The 47.6mm case of the Edifice Type R uses Casio’s Windflow design, which takes its inspiration from “wind flowing through a fender-pontooned formula race car,” a look it nails. (Casio has two other models in the Windflow case.) It’s angular and extremely light thanks to its carbon fiber-reinforced resin construction. That 47mm diameter is also very misleading. Yes, point-to-point from 3 to 9, it measures 47.6mm, but the 2-to-8 measurement is 44.5mm and the bezel is just 43mm. Put that together with the short 48.2mm lug-to-lug and 11.9mm thickness and this watch wears far better than Casio’s spec sheet would lead you to believe. The carbon portions have the material’s typical look, while the bezel is a high-shine, ion-plated black with a red ring around its edge, which makes it stand out against the rest of the case.

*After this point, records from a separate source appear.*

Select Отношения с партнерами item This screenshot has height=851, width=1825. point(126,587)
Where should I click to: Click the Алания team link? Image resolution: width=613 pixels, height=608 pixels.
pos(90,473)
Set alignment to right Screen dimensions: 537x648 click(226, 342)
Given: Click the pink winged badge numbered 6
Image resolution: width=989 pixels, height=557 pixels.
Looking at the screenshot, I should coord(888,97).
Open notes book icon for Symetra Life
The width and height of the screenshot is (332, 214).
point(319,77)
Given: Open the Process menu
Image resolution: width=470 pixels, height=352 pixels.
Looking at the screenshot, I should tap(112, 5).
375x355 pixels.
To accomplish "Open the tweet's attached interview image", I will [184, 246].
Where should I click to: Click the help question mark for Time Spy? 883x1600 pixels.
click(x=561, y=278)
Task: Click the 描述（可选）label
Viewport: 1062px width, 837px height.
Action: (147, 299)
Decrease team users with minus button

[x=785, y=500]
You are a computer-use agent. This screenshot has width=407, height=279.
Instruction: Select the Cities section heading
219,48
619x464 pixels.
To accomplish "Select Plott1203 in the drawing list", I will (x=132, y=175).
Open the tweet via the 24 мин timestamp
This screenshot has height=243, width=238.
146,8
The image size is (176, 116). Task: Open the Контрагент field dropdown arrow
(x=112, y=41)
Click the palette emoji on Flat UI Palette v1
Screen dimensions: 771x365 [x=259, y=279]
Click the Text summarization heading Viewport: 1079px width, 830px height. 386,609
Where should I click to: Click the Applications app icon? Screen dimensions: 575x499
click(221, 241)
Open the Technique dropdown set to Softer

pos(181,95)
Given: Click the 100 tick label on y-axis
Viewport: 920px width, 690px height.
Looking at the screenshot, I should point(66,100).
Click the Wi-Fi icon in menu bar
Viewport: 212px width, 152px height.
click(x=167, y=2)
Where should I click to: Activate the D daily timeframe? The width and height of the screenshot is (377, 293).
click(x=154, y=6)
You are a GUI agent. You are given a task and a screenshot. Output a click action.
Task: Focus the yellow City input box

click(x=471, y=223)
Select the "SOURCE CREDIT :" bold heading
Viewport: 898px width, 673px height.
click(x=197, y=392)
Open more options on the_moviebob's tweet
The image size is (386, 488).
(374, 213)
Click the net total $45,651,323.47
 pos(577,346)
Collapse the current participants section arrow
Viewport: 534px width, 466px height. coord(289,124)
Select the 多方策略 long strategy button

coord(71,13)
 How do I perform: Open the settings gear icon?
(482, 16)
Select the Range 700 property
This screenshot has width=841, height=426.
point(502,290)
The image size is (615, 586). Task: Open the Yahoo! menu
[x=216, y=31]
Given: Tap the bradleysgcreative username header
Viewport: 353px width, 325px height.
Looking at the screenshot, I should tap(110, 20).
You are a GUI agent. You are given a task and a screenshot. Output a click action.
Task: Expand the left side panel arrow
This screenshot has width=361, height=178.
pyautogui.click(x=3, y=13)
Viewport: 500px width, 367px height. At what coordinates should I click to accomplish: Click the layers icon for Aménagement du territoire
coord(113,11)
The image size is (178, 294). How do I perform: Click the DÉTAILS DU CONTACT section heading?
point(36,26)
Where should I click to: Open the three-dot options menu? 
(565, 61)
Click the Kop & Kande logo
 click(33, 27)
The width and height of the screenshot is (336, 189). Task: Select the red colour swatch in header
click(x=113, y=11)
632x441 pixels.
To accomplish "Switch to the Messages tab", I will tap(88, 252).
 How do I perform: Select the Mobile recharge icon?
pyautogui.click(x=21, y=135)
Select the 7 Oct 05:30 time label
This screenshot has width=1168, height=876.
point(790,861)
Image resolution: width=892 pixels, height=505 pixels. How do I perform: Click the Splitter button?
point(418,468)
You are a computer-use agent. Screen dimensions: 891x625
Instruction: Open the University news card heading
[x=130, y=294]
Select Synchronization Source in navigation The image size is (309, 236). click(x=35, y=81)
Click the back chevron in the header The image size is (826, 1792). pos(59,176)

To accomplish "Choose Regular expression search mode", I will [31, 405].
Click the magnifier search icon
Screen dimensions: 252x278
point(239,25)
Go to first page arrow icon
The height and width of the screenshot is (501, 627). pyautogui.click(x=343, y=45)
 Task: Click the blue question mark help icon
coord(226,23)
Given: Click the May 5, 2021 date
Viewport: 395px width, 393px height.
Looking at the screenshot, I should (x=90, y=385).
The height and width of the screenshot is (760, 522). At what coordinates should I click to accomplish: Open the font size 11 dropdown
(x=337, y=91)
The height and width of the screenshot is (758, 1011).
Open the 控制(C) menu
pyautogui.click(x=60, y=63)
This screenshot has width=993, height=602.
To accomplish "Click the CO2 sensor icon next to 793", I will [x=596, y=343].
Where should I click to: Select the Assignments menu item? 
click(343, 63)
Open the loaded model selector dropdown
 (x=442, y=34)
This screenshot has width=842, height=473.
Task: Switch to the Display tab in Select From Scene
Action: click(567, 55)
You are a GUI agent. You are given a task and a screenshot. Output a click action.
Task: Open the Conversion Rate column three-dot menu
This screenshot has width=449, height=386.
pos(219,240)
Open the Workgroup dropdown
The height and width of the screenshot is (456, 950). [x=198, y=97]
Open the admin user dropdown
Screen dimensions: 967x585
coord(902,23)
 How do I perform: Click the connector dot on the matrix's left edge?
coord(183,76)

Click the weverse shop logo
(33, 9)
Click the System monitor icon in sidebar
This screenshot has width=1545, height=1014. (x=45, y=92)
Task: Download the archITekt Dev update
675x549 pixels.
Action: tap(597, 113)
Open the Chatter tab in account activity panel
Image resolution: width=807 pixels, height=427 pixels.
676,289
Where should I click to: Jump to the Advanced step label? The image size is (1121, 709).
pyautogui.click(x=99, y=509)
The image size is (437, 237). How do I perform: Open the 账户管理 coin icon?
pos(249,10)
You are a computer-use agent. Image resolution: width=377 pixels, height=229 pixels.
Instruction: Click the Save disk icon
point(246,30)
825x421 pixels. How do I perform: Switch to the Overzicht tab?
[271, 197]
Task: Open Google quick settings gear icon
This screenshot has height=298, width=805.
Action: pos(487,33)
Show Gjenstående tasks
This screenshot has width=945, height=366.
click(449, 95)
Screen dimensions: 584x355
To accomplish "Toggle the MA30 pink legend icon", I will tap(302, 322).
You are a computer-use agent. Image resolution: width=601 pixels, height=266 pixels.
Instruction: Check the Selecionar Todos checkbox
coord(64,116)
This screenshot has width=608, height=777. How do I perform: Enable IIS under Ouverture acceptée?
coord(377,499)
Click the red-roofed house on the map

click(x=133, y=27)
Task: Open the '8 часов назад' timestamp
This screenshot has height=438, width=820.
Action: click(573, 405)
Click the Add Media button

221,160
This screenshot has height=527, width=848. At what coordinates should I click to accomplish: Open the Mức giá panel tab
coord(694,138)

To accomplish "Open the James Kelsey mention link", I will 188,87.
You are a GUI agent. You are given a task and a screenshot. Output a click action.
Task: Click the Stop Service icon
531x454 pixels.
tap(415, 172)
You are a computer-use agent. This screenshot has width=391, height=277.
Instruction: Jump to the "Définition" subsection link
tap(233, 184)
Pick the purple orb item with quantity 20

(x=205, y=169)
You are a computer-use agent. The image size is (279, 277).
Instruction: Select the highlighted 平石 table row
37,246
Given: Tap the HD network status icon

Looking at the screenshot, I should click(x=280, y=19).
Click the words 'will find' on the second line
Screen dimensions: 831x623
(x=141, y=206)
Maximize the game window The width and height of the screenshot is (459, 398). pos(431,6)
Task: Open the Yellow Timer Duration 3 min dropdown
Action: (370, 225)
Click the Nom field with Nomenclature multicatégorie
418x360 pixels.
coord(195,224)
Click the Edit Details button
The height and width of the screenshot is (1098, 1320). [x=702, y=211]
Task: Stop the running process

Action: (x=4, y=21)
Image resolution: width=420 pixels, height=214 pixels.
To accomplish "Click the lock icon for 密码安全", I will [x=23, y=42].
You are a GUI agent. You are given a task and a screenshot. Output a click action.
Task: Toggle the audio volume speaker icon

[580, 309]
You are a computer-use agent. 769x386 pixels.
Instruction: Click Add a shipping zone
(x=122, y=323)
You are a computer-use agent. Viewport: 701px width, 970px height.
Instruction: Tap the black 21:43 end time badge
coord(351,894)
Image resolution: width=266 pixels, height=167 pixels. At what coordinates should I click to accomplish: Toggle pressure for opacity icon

My favorite element by far is the pushers at 10 and 8, which have a curved form that layer with the rest of the left side of the case and offer something I’ve never quite seen before. The entire package is just as sporty as the Type R models, and provide durability beyond cheaper collab models, with a sapphire crystal and 100m water resistance. I was always hesitant to test the resistance: the bright Championship White leather strap — with all the Type R models released so far printed on one end — features an Alcantara leather backing with red contrast stitching. Along with a Type R-branded floating keeper, it reaffirms the connection with and inspiration taken from the cars, but it also made me wary to plunge it into the sink or the bath (or some other more adventurous body of water). The strap itself is comfortable, but the clasp can dig in a bit, though I found reversing it helped. Further, the unique lugs and thin connection point for the strap mean that you won’t be swapping out any time soon, but you may be able to grab the rubber strap from one of the other Windflow-case models.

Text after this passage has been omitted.